=== Material for this exercise ===
____________________
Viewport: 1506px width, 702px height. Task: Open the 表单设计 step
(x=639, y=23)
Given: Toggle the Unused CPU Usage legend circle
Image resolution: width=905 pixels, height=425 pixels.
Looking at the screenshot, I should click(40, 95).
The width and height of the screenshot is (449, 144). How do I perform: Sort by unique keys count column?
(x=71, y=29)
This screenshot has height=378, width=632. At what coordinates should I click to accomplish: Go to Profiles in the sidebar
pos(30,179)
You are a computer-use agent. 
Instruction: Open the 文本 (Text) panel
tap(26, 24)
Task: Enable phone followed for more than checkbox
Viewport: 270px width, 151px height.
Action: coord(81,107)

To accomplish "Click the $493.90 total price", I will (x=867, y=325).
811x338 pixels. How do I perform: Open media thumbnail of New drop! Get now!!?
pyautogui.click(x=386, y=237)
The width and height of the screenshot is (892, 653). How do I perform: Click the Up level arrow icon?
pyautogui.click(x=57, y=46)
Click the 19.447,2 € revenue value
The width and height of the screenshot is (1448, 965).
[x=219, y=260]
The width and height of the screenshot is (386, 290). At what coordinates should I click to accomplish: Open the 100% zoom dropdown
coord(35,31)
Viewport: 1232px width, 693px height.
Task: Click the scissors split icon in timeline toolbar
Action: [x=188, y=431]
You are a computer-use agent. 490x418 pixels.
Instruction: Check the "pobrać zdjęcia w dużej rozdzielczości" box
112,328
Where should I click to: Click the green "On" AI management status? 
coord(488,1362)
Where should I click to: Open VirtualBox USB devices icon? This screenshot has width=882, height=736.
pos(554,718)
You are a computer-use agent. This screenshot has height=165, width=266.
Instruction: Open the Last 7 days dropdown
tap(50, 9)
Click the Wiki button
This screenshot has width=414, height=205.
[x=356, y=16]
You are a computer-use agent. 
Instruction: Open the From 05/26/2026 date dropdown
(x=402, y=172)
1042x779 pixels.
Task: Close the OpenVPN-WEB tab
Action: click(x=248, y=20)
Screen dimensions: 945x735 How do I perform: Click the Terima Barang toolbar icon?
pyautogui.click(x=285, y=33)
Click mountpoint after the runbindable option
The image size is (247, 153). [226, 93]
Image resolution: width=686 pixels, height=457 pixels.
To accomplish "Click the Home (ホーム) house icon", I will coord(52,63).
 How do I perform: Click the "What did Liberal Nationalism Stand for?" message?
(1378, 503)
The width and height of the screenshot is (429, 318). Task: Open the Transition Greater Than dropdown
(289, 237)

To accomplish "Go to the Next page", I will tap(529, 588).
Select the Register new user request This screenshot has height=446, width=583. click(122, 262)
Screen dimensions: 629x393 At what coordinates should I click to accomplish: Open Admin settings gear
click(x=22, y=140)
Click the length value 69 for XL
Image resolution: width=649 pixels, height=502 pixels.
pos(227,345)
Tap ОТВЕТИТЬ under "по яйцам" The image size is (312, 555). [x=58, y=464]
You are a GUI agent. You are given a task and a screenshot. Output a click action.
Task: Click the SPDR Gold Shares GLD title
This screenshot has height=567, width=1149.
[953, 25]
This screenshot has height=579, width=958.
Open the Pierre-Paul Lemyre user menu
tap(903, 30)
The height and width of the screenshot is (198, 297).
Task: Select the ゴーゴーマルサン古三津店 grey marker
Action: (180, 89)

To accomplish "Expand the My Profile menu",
____________________
Reproduce every record word for word.

Viewport: 1506px width, 702px height. Task: Open the 表单设计 step
(x=639, y=23)
Given: Toggle the Unused CPU Usage legend circle
Image resolution: width=905 pixels, height=425 pixels.
Looking at the screenshot, I should click(40, 95).
The width and height of the screenshot is (449, 144). How do I perform: Sort by unique keys count column?
(x=71, y=29)
This screenshot has height=378, width=632. At what coordinates should I click to accomplish: Go to Profiles in the sidebar
pos(30,179)
You are a computer-use agent. 
Instruction: Open the 文本 (Text) panel
tap(26, 24)
Task: Enable phone followed for more than checkbox
Viewport: 270px width, 151px height.
Action: coord(81,107)

To accomplish "Click the $493.90 total price", I will (x=867, y=325).
811x338 pixels. How do I perform: Open media thumbnail of New drop! Get now!!?
pyautogui.click(x=386, y=237)
The width and height of the screenshot is (892, 653). How do I perform: Click the Up level arrow icon?
pyautogui.click(x=57, y=46)
Click the 19.447,2 € revenue value
The width and height of the screenshot is (1448, 965).
[x=219, y=260]
The width and height of the screenshot is (386, 290). At what coordinates should I click to accomplish: Open the 100% zoom dropdown
coord(35,31)
Viewport: 1232px width, 693px height.
Task: Click the scissors split icon in timeline toolbar
Action: [x=188, y=431]
You are a computer-use agent. 490x418 pixels.
Instruction: Check the "pobrać zdjęcia w dużej rozdzielczości" box
112,328
Where should I click to: Click the green "On" AI management status? 
coord(488,1362)
Where should I click to: Open VirtualBox USB devices icon? This screenshot has width=882, height=736.
pos(554,718)
You are a computer-use agent. This screenshot has height=165, width=266.
Instruction: Open the Last 7 days dropdown
tap(50, 9)
Click the Wiki button
This screenshot has width=414, height=205.
[x=356, y=16]
You are a computer-use agent. 
Instruction: Open the From 05/26/2026 date dropdown
(x=402, y=172)
1042x779 pixels.
Task: Close the OpenVPN-WEB tab
Action: click(x=248, y=20)
Screen dimensions: 945x735 How do I perform: Click the Terima Barang toolbar icon?
pyautogui.click(x=285, y=33)
Click mountpoint after the runbindable option
The image size is (247, 153). [226, 93]
Image resolution: width=686 pixels, height=457 pixels.
To accomplish "Click the Home (ホーム) house icon", I will coord(52,63).
 How do I perform: Click the "What did Liberal Nationalism Stand for?" message?
(1378, 503)
The width and height of the screenshot is (429, 318). Task: Open the Transition Greater Than dropdown
(289, 237)

To accomplish "Go to the Next page", I will tap(529, 588).
Select the Register new user request This screenshot has height=446, width=583. click(122, 262)
Screen dimensions: 629x393 At what coordinates should I click to accomplish: Open Admin settings gear
click(x=22, y=140)
Click the length value 69 for XL
Image resolution: width=649 pixels, height=502 pixels.
pos(227,345)
Tap ОТВЕТИТЬ under "по яйцам" The image size is (312, 555). [x=58, y=464]
You are a GUI agent. You are given a task and a screenshot. Output a click action.
Task: Click the SPDR Gold Shares GLD title
This screenshot has height=567, width=1149.
[953, 25]
This screenshot has height=579, width=958.
Open the Pierre-Paul Lemyre user menu
tap(903, 30)
The height and width of the screenshot is (198, 297).
Task: Select the ゴーゴーマルサン古三津店 grey marker
Action: (180, 89)

To accomplish "Expand the My Profile menu",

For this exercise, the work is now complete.